- **The task**
All entries are to be retyped without alteration.

- **Information shown**

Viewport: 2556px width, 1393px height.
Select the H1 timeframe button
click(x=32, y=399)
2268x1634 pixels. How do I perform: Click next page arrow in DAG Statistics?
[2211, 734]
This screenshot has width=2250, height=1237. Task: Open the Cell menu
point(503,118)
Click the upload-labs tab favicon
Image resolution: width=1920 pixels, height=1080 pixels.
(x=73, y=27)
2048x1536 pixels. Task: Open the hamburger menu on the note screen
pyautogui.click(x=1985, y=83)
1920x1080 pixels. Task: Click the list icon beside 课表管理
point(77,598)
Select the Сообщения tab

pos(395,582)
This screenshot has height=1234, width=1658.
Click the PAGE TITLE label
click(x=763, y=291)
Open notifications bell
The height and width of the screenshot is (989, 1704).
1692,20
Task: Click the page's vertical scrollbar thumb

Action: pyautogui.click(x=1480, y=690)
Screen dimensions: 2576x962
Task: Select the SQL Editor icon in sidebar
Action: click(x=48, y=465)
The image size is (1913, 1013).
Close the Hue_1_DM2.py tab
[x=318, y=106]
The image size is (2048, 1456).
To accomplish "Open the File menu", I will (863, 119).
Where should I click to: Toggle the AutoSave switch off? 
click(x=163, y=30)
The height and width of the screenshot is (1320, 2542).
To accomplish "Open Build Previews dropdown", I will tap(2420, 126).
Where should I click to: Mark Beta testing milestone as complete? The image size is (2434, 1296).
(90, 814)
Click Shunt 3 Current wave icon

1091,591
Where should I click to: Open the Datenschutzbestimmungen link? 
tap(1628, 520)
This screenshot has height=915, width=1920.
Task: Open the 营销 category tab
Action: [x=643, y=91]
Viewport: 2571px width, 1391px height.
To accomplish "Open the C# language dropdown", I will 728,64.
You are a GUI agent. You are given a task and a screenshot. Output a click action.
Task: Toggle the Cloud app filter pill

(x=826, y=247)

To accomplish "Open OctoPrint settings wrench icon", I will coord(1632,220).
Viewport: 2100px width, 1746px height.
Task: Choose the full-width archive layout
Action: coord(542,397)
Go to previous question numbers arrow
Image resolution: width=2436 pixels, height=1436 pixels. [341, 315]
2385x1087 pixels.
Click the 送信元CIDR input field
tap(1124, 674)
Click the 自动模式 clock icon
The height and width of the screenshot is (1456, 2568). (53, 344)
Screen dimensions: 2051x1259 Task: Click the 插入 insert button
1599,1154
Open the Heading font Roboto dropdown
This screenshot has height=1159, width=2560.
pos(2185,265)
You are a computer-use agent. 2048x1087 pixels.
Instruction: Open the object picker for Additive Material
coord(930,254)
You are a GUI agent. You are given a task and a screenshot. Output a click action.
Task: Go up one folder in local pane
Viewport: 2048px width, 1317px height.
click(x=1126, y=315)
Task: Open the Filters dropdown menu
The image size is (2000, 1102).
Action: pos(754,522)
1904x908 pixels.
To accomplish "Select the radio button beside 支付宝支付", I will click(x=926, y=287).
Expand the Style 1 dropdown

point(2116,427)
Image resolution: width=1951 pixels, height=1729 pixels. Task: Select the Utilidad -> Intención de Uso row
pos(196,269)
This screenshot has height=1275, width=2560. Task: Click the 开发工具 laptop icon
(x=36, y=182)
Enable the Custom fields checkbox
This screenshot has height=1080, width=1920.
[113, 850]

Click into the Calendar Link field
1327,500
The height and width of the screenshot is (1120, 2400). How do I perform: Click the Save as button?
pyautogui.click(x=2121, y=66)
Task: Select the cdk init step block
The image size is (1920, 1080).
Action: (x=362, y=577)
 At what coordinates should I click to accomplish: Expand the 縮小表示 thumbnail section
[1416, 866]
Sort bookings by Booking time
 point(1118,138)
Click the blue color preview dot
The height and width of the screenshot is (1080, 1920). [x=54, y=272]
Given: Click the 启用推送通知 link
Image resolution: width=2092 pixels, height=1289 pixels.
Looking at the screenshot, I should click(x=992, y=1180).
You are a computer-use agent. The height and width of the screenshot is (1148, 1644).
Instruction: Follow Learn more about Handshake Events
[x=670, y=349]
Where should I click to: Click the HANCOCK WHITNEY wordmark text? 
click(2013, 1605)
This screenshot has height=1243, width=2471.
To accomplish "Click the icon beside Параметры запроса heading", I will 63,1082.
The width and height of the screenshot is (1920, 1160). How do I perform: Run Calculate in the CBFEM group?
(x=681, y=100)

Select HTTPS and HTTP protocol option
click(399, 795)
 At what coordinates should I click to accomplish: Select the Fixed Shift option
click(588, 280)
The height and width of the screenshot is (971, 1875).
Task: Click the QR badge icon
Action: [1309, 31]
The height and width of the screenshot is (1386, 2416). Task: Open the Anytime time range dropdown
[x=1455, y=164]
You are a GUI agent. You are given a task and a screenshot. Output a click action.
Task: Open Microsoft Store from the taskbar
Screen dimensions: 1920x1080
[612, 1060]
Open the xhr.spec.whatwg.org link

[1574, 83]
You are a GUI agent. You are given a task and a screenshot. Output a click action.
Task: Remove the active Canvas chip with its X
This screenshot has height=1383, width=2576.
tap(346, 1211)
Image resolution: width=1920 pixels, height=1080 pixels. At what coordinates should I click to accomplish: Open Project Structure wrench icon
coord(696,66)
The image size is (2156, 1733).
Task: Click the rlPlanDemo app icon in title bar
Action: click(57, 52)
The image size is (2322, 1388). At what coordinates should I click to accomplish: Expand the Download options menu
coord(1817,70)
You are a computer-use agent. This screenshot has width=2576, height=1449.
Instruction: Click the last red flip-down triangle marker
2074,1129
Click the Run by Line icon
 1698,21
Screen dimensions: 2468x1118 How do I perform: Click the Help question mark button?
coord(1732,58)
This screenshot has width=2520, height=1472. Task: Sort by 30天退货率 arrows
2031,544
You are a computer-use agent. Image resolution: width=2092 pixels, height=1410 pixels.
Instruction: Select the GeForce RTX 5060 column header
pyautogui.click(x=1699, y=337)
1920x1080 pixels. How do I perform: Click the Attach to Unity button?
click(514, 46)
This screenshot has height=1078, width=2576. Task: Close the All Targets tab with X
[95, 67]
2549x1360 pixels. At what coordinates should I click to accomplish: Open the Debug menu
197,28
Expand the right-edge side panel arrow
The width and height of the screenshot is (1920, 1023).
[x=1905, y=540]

- **Your response**
Viewport: 2556px width, 1393px height.
Select the H1 timeframe button
click(x=32, y=399)
2268x1634 pixels. How do I perform: Click next page arrow in DAG Statistics?
[2211, 734]
This screenshot has width=2250, height=1237. Task: Open the Cell menu
point(503,118)
Click the upload-labs tab favicon
Image resolution: width=1920 pixels, height=1080 pixels.
(x=73, y=27)
2048x1536 pixels. Task: Open the hamburger menu on the note screen
pyautogui.click(x=1985, y=83)
1920x1080 pixels. Task: Click the list icon beside 课表管理
point(77,598)
Select the Сообщения tab

pos(395,582)
This screenshot has height=1234, width=1658.
Click the PAGE TITLE label
click(x=763, y=291)
Open notifications bell
The height and width of the screenshot is (989, 1704).
1692,20
Task: Click the page's vertical scrollbar thumb

Action: pyautogui.click(x=1480, y=690)
Screen dimensions: 2576x962
Task: Select the SQL Editor icon in sidebar
Action: click(x=48, y=465)
The image size is (1913, 1013).
Close the Hue_1_DM2.py tab
[x=318, y=106]
The image size is (2048, 1456).
To accomplish "Open the File menu", I will (863, 119).
Where should I click to: Toggle the AutoSave switch off? 
click(x=163, y=30)
The height and width of the screenshot is (1320, 2542).
To accomplish "Open Build Previews dropdown", I will tap(2420, 126).
Where should I click to: Mark Beta testing milestone as complete? The image size is (2434, 1296).
(90, 814)
Click Shunt 3 Current wave icon

1091,591
Where should I click to: Open the Datenschutzbestimmungen link? 
tap(1628, 520)
This screenshot has height=915, width=1920.
Task: Open the 营销 category tab
Action: [x=643, y=91]
Viewport: 2571px width, 1391px height.
To accomplish "Open the C# language dropdown", I will 728,64.
You are a GUI agent. You are given a task and a screenshot. Output a click action.
Task: Toggle the Cloud app filter pill

(x=826, y=247)

To accomplish "Open OctoPrint settings wrench icon", I will coord(1632,220).
Viewport: 2100px width, 1746px height.
Task: Choose the full-width archive layout
Action: coord(542,397)
Go to previous question numbers arrow
Image resolution: width=2436 pixels, height=1436 pixels. [341, 315]
2385x1087 pixels.
Click the 送信元CIDR input field
tap(1124, 674)
Click the 自动模式 clock icon
The height and width of the screenshot is (1456, 2568). (53, 344)
Screen dimensions: 2051x1259 Task: Click the 插入 insert button
1599,1154
Open the Heading font Roboto dropdown
This screenshot has height=1159, width=2560.
pos(2185,265)
You are a computer-use agent. 2048x1087 pixels.
Instruction: Open the object picker for Additive Material
coord(930,254)
You are a GUI agent. You are given a task and a screenshot. Output a click action.
Task: Go up one folder in local pane
Viewport: 2048px width, 1317px height.
click(x=1126, y=315)
Task: Open the Filters dropdown menu
The image size is (2000, 1102).
Action: pos(754,522)
1904x908 pixels.
To accomplish "Select the radio button beside 支付宝支付", I will click(x=926, y=287).
Expand the Style 1 dropdown

point(2116,427)
Image resolution: width=1951 pixels, height=1729 pixels. Task: Select the Utilidad -> Intención de Uso row
pos(196,269)
This screenshot has height=1275, width=2560. Task: Click the 开发工具 laptop icon
(x=36, y=182)
Enable the Custom fields checkbox
This screenshot has height=1080, width=1920.
[113, 850]

Click into the Calendar Link field
1327,500
The height and width of the screenshot is (1120, 2400). How do I perform: Click the Save as button?
pyautogui.click(x=2121, y=66)
Task: Select the cdk init step block
The image size is (1920, 1080).
Action: (x=362, y=577)
 At what coordinates should I click to accomplish: Expand the 縮小表示 thumbnail section
[1416, 866]
Sort bookings by Booking time
 point(1118,138)
Click the blue color preview dot
The height and width of the screenshot is (1080, 1920). [x=54, y=272]
Given: Click the 启用推送通知 link
Image resolution: width=2092 pixels, height=1289 pixels.
Looking at the screenshot, I should click(x=992, y=1180).
You are a computer-use agent. The height and width of the screenshot is (1148, 1644).
Instruction: Follow Learn more about Handshake Events
[x=670, y=349]
Where should I click to: Click the HANCOCK WHITNEY wordmark text? 
click(2013, 1605)
This screenshot has height=1243, width=2471.
To accomplish "Click the icon beside Параметры запроса heading", I will 63,1082.
The width and height of the screenshot is (1920, 1160). How do I perform: Run Calculate in the CBFEM group?
(x=681, y=100)

Select HTTPS and HTTP protocol option
click(399, 795)
 At what coordinates should I click to accomplish: Select the Fixed Shift option
click(588, 280)
The height and width of the screenshot is (971, 1875).
Task: Click the QR badge icon
Action: [1309, 31]
The height and width of the screenshot is (1386, 2416). Task: Open the Anytime time range dropdown
[x=1455, y=164]
You are a GUI agent. You are given a task and a screenshot. Output a click action.
Task: Open Microsoft Store from the taskbar
Screen dimensions: 1920x1080
[612, 1060]
Open the xhr.spec.whatwg.org link

[1574, 83]
You are a GUI agent. You are given a task and a screenshot. Output a click action.
Task: Remove the active Canvas chip with its X
This screenshot has height=1383, width=2576.
tap(346, 1211)
Image resolution: width=1920 pixels, height=1080 pixels. At what coordinates should I click to accomplish: Open Project Structure wrench icon
coord(696,66)
The image size is (2156, 1733).
Task: Click the rlPlanDemo app icon in title bar
Action: click(57, 52)
The image size is (2322, 1388). At what coordinates should I click to accomplish: Expand the Download options menu
coord(1817,70)
You are a computer-use agent. This screenshot has width=2576, height=1449.
Instruction: Click the last red flip-down triangle marker
2074,1129
Click the Run by Line icon
 1698,21
Screen dimensions: 2468x1118 How do I perform: Click the Help question mark button?
coord(1732,58)
This screenshot has width=2520, height=1472. Task: Sort by 30天退货率 arrows
2031,544
You are a computer-use agent. Image resolution: width=2092 pixels, height=1410 pixels.
Instruction: Select the GeForce RTX 5060 column header
pyautogui.click(x=1699, y=337)
1920x1080 pixels. How do I perform: Click the Attach to Unity button?
click(514, 46)
This screenshot has height=1078, width=2576. Task: Close the All Targets tab with X
[95, 67]
2549x1360 pixels. At what coordinates should I click to accomplish: Open the Debug menu
197,28
Expand the right-edge side panel arrow
The width and height of the screenshot is (1920, 1023).
[x=1905, y=540]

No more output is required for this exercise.